The news from Copernicus comes just weeks after the agency confirmed that 2023 shattered global heat records. Those record temperatures were linked to deadly heat, droughts and wildfires that devastated countries around the world. The rise in global temperatures is fuelling the extreme weather, helping feed storms that spawn hurricanes and bring massive precipitation events that flood developed areas

"This far exceeds anything that is acceptable," Bob Watson, a former chair of the United Nations International Panel on Climate Change, told CBS News partner network BBC News.

"Look what's happened this year with only 1.5 degrees Celsius: We've seen floods, we've seen droughts, we've seen heatwaves and wildfires all over the world, and we're starting to see less agricultural productivity and some problems with water quality and quantity," Watson said.

A landmark U.N. report published in 2018 said the risks of extreme consequences of climate change would be much higher if global warming exceeded the 1.5-degree threshold. Most of the warming stems from the build-up of greenhouse gases in the Earth's atmosphere, largely emitted from the burning of fossil fuels, such as coal and oil.

While the news is a dire warning about the state of the planet, scientists said it would take multiple years of surpassing the 1.5-degree mark for the world to officially be considered in the new era of climate change associated with the threshold. 

"This report does not mean that we will permanently exceed the 1.5C level specified in the Paris Agreement, which refers to long-term warming over many years," World Meteorological Organization Secretary-General Petteri Taalas said last year. "However, WMO is sounding the alarm that we will breach the 1.5C level on a temporary basis with increasing frequency." 

In December, climate negotiators from around the world agreed at COP28 that countries must transition away from fossil fuels.
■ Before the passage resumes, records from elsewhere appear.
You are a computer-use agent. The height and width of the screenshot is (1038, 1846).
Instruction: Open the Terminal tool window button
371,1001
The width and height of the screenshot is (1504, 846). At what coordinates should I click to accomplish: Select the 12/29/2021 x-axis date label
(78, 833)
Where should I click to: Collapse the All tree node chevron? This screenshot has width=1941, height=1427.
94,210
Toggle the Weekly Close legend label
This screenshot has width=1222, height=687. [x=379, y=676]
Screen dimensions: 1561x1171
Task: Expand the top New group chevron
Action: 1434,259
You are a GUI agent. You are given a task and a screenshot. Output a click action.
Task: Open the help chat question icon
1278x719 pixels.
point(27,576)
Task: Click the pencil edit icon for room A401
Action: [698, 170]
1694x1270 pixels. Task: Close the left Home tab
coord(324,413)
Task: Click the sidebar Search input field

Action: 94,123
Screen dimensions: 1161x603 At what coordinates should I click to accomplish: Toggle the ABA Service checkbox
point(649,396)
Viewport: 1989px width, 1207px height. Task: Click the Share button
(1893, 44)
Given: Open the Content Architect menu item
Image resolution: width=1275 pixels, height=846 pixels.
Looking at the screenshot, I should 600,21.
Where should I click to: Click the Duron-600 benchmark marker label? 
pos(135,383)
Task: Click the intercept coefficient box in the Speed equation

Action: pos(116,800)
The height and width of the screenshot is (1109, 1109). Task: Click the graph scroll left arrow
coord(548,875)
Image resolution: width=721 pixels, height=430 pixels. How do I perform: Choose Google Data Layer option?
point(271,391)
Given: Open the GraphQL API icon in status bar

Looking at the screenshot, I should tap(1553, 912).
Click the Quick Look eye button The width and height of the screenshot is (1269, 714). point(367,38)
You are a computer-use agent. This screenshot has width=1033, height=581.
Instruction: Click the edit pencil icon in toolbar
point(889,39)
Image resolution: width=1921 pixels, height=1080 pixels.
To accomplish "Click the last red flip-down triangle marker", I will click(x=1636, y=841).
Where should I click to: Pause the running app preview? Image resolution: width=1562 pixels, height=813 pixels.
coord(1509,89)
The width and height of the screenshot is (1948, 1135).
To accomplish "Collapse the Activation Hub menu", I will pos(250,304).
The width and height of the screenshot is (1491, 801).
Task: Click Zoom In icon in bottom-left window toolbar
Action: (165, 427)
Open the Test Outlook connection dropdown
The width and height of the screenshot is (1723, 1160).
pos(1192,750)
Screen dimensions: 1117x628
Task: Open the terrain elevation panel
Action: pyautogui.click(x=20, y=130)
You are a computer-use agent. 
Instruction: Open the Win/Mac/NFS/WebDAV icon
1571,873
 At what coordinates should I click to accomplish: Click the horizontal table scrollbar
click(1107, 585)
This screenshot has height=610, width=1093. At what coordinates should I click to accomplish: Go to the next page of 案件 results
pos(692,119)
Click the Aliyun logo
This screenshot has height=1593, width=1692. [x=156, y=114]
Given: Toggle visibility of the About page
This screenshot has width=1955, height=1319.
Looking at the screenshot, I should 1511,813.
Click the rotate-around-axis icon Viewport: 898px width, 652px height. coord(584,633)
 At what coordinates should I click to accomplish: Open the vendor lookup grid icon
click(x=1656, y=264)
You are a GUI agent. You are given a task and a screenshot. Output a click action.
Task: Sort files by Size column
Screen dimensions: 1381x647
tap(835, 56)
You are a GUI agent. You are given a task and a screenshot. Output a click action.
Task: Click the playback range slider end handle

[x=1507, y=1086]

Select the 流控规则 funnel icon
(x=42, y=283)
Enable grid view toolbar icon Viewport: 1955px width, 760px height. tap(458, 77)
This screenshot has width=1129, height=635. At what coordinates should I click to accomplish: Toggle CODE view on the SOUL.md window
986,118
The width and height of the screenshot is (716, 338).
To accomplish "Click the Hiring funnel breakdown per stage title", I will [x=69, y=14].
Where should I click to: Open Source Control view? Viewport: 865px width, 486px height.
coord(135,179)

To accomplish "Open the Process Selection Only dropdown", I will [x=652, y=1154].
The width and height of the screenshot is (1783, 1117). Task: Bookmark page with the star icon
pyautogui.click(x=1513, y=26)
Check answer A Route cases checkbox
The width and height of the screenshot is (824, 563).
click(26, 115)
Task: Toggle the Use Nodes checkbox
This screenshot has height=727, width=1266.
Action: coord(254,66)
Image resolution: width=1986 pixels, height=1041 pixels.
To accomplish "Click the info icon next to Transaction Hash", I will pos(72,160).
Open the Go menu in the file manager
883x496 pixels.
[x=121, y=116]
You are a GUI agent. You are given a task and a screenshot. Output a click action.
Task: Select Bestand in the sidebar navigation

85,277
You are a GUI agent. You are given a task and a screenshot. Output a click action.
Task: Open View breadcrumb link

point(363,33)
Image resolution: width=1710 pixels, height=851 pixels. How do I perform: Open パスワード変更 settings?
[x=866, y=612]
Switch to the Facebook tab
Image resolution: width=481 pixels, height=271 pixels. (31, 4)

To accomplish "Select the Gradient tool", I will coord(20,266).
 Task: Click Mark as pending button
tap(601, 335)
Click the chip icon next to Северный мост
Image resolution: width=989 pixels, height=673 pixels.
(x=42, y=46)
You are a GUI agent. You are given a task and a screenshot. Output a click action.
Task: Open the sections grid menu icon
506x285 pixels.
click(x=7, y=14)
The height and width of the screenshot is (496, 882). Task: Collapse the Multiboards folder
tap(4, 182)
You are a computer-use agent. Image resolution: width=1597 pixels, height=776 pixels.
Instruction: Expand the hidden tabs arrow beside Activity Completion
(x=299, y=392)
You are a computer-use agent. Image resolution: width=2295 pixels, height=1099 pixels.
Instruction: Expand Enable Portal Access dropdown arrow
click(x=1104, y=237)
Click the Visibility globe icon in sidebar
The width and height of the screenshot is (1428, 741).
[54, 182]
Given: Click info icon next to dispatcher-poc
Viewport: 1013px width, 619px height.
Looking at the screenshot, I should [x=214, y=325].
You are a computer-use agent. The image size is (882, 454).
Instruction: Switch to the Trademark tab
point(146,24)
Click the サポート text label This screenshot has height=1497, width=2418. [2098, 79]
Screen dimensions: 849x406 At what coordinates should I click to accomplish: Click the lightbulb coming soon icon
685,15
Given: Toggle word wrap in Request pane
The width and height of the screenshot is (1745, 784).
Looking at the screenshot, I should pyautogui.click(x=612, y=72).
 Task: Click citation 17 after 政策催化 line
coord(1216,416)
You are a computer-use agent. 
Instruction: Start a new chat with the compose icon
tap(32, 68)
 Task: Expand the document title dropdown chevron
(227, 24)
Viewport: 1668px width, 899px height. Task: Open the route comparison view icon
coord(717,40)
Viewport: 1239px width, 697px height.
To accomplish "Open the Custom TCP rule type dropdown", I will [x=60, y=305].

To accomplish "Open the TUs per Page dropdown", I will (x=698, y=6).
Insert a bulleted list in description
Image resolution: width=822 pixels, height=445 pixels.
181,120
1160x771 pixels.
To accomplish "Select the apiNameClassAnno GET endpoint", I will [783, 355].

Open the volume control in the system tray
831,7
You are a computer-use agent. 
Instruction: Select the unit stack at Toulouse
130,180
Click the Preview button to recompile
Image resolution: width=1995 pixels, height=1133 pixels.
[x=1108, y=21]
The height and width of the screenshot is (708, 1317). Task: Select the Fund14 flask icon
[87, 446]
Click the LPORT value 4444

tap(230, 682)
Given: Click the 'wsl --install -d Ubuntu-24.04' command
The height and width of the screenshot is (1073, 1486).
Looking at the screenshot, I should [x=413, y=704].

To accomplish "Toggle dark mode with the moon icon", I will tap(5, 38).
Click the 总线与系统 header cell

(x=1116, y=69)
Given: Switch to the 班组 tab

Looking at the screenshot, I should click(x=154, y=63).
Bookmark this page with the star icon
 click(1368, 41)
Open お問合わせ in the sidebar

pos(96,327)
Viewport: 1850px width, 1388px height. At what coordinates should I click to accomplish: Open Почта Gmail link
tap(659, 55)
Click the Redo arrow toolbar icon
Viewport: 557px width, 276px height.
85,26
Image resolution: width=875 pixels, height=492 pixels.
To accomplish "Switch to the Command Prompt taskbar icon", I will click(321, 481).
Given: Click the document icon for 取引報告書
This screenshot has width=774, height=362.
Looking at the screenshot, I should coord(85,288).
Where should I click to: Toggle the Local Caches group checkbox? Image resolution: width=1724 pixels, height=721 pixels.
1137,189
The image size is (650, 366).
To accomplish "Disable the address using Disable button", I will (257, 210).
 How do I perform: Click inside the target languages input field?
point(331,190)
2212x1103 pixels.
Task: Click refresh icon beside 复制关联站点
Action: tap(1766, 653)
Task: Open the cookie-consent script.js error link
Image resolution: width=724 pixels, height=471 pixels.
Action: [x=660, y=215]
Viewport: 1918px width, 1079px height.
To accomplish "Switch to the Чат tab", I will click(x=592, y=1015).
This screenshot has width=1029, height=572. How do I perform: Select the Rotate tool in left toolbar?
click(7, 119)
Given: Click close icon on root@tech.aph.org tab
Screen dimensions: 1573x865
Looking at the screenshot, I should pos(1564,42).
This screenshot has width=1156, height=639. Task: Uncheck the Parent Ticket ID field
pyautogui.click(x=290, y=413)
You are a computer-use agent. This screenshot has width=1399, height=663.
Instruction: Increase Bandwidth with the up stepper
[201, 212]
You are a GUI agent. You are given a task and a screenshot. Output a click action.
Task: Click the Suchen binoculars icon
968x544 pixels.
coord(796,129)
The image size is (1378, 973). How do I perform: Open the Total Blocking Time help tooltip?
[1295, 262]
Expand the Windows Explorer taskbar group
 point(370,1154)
The deal aims to usher in that transition in a manner that achieves net zero greenhouse gas emissions over the next 26 years, in part by calling for the expanded use of renewable energy. 

The plan, however, "includes cavernous loopholes that allow the United States and other fossil fuel producing countries to keep going on their expansion of fossil fuels," Center for Biological Diversity energy justice director Jean Su told The Associated Press in December. "That's a pretty deadly, fatal flaw in the text." 

Upon the news that January had marked yet another heat record, Burgess, with the EU's Copernicus service, reiterated the call for limiting the use of fossil fuels, saying it's essential to limit the rapid warming the world is experiencing.

"Rapid reductions in greenhouse gas emissions are the only way to stop global temperatures increasing," she said.